[Start]
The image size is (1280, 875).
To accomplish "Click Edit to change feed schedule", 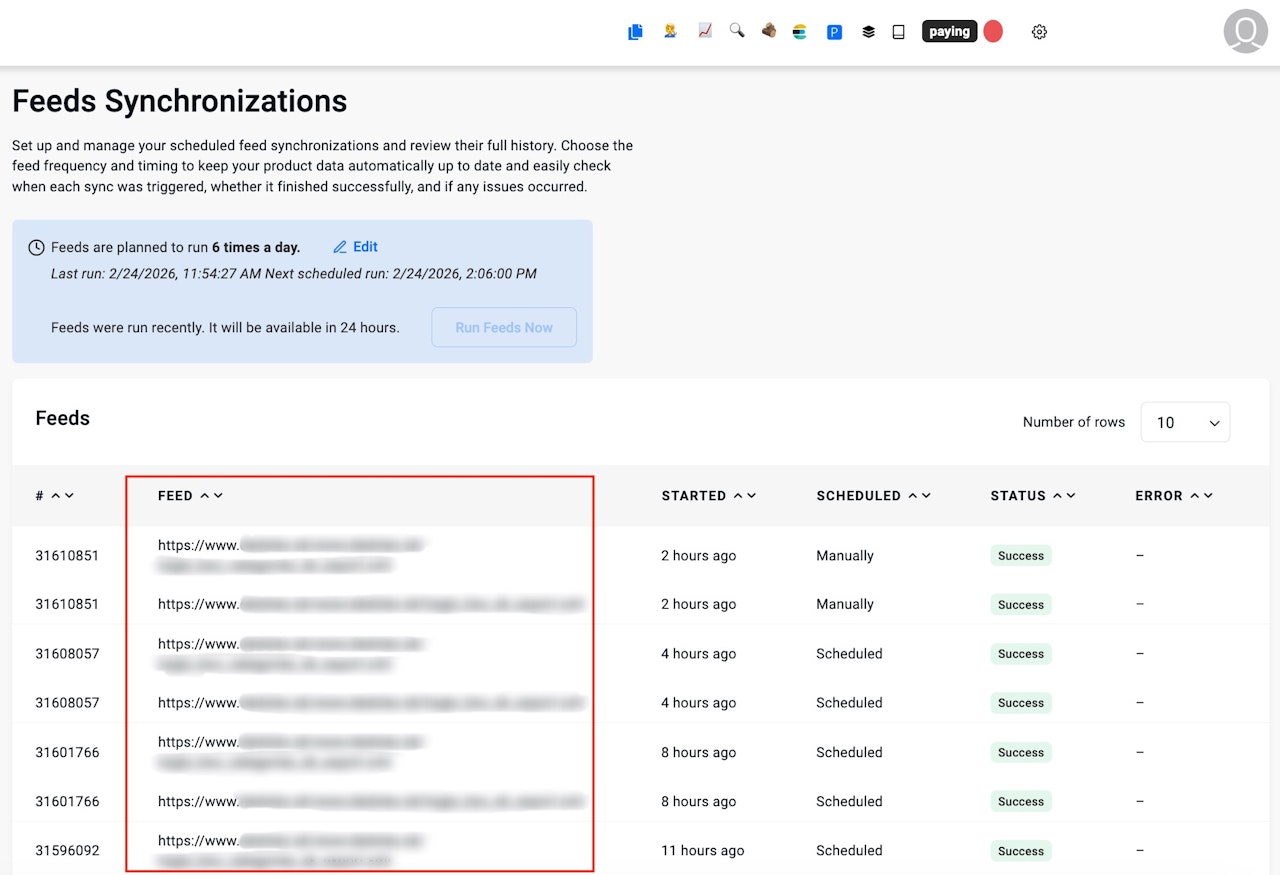I will tap(356, 247).
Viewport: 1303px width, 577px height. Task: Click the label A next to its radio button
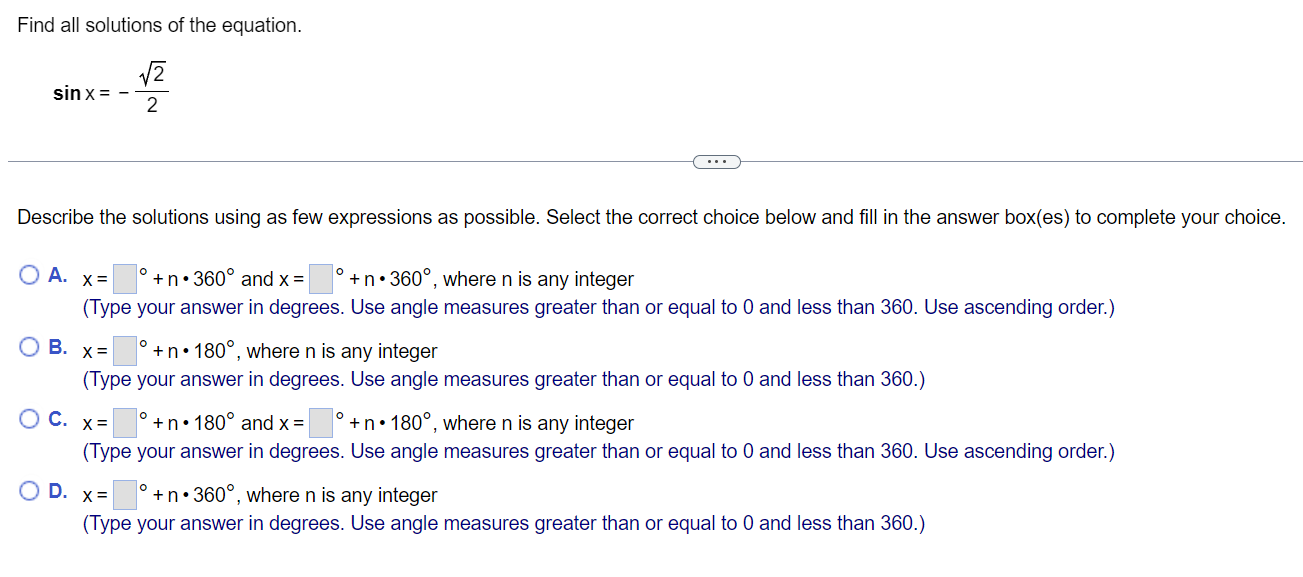pos(55,273)
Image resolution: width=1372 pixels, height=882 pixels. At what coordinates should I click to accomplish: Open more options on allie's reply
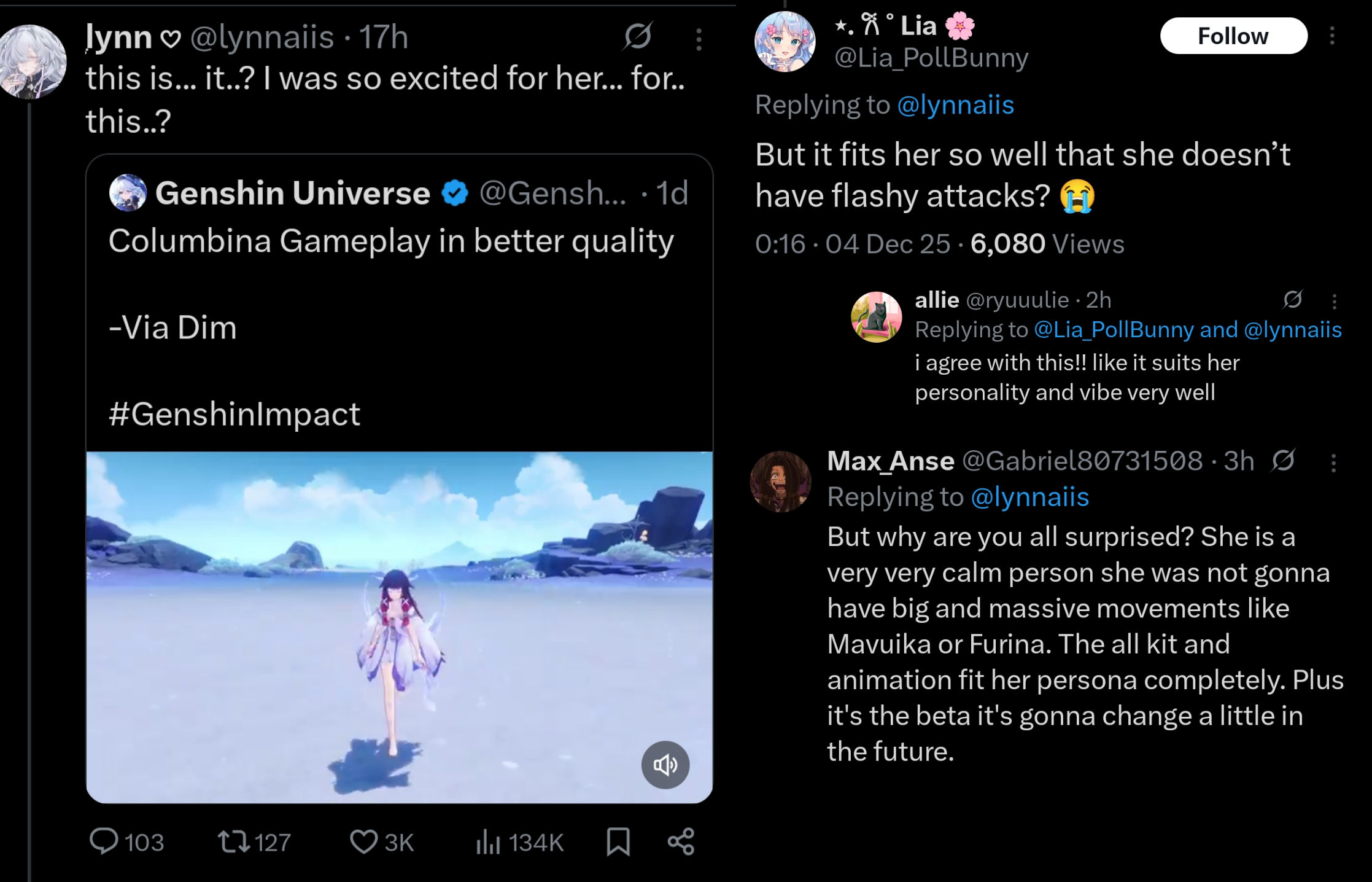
[End]
Count the lines in the material above that contain the string "height", matching case exactly, and state only the number.

2